BEGIN Dataset

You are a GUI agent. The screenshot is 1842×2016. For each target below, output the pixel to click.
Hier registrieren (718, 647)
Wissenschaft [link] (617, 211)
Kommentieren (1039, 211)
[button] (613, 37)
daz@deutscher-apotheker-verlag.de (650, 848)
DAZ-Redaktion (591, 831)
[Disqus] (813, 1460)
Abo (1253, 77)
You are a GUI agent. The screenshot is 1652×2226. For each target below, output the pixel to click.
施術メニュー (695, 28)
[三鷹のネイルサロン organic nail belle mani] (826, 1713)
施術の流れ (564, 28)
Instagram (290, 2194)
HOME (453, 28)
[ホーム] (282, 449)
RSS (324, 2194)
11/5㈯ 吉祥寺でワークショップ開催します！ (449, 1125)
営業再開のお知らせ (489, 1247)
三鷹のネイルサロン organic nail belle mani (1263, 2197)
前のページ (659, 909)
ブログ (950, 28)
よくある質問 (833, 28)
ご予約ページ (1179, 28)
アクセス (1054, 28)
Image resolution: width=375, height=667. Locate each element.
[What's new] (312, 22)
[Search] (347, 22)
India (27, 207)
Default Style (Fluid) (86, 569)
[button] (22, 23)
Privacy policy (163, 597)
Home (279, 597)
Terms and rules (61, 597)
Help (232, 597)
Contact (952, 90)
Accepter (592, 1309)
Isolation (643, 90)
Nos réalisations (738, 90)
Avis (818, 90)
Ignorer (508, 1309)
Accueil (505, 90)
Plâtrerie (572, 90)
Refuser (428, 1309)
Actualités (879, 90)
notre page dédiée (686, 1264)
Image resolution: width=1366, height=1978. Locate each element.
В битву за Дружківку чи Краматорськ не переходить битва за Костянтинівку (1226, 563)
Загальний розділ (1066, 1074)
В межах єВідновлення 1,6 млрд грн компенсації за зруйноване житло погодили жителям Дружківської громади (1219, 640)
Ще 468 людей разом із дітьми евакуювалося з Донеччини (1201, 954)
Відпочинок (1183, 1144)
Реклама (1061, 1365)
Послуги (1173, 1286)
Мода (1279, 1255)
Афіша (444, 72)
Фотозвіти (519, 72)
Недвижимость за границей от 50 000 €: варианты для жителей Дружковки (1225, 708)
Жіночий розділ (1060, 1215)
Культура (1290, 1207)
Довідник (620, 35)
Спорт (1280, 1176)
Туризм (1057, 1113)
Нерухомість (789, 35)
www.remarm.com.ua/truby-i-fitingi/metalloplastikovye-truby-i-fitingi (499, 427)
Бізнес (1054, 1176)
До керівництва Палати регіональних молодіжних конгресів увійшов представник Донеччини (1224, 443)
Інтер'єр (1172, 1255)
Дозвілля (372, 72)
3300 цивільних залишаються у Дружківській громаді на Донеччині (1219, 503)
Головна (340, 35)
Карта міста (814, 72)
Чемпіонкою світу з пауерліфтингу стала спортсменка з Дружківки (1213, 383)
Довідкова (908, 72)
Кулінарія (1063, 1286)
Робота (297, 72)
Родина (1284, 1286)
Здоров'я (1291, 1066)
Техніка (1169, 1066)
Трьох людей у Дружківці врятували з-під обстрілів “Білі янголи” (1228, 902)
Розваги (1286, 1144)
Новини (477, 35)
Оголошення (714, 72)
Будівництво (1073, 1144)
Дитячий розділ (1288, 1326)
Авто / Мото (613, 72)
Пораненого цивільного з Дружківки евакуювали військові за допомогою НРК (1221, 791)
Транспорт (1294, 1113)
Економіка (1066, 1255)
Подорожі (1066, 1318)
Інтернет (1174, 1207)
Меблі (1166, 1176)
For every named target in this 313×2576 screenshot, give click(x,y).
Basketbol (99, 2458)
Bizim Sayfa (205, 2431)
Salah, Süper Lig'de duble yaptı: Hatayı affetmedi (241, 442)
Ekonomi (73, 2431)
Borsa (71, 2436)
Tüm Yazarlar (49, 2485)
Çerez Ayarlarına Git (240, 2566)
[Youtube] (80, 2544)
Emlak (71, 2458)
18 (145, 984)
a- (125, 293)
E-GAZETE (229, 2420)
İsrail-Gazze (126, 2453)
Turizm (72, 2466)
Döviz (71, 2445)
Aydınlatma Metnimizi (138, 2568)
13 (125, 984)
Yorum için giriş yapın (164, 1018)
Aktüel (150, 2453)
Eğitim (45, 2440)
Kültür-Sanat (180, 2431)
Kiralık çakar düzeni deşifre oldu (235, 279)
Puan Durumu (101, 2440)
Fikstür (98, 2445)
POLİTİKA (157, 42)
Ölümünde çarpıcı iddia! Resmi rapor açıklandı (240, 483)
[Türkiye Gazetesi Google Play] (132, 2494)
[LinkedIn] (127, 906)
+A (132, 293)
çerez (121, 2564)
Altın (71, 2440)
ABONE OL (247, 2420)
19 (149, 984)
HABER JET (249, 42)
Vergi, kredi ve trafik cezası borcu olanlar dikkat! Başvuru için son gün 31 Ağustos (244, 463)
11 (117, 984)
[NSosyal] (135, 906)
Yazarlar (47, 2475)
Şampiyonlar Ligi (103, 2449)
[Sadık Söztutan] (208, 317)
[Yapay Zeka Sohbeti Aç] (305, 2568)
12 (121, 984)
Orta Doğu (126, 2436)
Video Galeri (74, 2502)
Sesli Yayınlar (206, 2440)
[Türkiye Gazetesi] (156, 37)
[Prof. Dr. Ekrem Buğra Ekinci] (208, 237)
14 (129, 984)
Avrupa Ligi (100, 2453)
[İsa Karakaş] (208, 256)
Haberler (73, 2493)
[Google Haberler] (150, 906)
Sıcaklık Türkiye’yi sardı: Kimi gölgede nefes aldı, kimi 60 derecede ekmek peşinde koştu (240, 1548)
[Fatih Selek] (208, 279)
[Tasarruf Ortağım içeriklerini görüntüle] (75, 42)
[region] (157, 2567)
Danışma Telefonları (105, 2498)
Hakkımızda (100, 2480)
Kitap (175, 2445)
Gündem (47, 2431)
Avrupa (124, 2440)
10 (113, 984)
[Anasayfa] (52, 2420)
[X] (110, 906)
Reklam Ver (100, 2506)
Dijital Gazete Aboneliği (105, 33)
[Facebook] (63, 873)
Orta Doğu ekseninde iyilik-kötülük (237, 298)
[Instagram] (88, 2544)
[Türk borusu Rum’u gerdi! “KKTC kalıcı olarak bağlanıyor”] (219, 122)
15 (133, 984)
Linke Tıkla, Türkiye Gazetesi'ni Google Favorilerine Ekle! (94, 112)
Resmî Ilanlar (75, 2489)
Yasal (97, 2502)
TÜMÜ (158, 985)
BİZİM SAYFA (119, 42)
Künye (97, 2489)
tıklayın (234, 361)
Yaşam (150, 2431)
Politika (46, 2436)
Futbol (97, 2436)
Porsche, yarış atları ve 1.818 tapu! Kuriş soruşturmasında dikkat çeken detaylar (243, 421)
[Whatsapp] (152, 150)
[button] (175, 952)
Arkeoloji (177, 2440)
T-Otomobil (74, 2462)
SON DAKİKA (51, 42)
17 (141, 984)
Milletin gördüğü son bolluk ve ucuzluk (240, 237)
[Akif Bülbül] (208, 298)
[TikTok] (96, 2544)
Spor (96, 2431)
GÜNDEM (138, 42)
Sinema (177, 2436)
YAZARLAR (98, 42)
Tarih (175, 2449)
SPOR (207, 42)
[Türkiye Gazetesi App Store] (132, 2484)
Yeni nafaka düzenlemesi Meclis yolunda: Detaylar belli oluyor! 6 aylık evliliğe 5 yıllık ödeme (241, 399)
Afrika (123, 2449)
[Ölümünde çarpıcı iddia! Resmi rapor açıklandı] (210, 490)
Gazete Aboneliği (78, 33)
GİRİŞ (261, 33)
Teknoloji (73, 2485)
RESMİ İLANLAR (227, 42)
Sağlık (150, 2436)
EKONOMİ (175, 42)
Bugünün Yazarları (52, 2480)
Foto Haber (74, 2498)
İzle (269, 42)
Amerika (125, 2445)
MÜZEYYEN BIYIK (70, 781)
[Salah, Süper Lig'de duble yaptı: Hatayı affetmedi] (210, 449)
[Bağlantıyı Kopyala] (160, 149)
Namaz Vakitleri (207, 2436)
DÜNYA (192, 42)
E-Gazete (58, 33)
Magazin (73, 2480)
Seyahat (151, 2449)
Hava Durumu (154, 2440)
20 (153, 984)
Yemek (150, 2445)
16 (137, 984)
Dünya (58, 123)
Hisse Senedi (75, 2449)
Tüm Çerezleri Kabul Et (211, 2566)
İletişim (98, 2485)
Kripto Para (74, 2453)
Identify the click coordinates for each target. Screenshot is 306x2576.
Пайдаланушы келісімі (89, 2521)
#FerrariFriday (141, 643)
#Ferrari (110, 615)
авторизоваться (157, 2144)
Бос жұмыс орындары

END Dataset

Check each line above for "için" and return the ones that have it.

• Exercise solution
Yorum için giriş yapın (164, 1018)
Vergi, kredi ve trafik cezası borcu olanlar dikkat! Başvuru için son gün 31 Ağustos (244, 463)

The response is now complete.